Cardiovascular disease, stroke or diabetes may face 23 year reduction in life expectancy. New study finds that combination of conditions increases mortality rate.

bloodpressureA new study published by the University of Cambridge in the UK has determined that a number of conditions contributing to metabolic disease affecting the heart is increasing drastically with a shortened life expectancy. The current estimates specify that approximately 10 million adults within the European Union and the United States are affected.

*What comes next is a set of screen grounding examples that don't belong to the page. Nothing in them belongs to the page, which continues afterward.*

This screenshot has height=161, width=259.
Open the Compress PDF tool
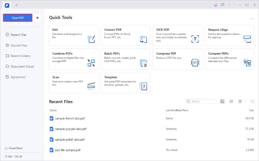pos(177,59)
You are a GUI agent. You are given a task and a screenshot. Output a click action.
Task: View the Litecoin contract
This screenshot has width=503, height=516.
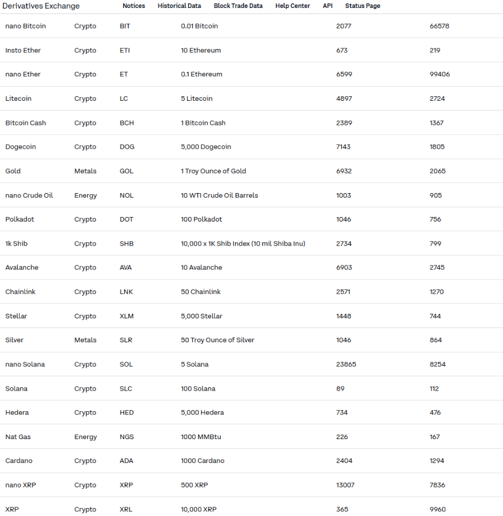[x=19, y=98]
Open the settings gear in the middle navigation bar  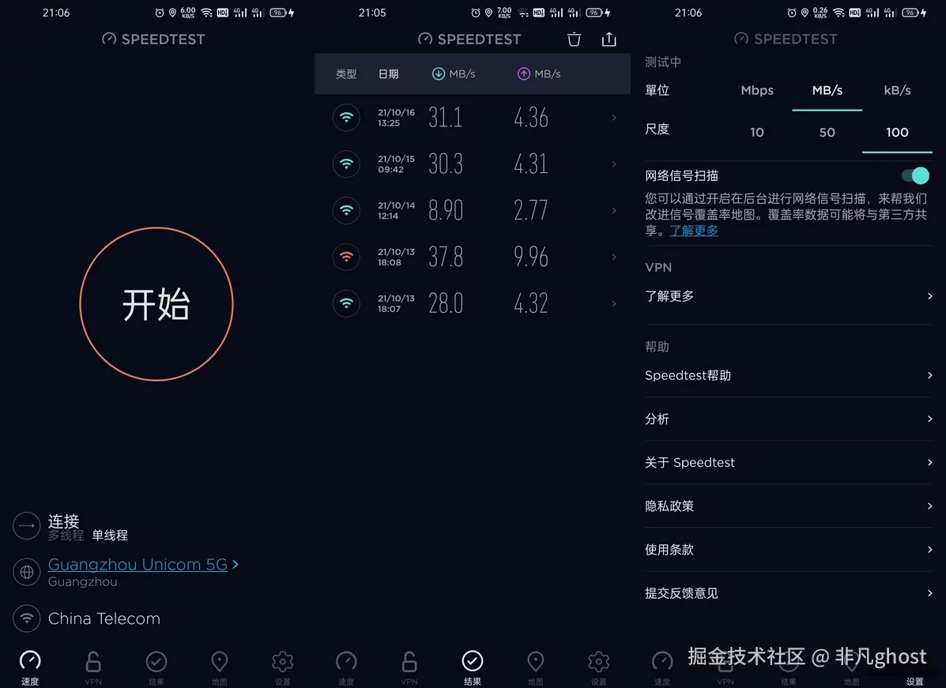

The research study is the first to documents that a combination and history of two or more metabolic and cardiovascular conditions (stroke, heart attack or diabetes) may increase mortality risk.The analyzed data included 689,300 participants from the Emerging Risk Factors Collaboration conducted between 1960 and 20007. The control group consisted of data obtained from the UK biobank with 499,888 participants.
Data from the Emerging Rick Factors Collaboration included 128,843 deaths, while data from the UK Biobank included 7,995 deaths.

The research findings reveal that adults with two or more metabolic and heart conditions have a 23 year reduced life expectancy compared to individuals with no history of diabetes, heart attack or stroke. People who had a history of one of these conditions was found to have twice the rate of death. Each additional condition increased the death rate. The rate of death among participants with a history of two of these conditions was four times higher, while the rate of death increased eight-fold for participants who had all three conditions.

The research team estimated that a history of health conditions is associated with a reduced life expectancy similar to that caused by smoking and HIV. Younger individuals have a higher reduction in life expectancy and it is estimate that individuals aged 40 with a history of diabetes, stroke and heart attack could experience around 23 years of lost life.


Association of cardiometabolic multimorbidity with mortality, John Danesh et al., JAMA, doi: 10.1001/jama.2015.7008, published online 7 July 2015, abstract.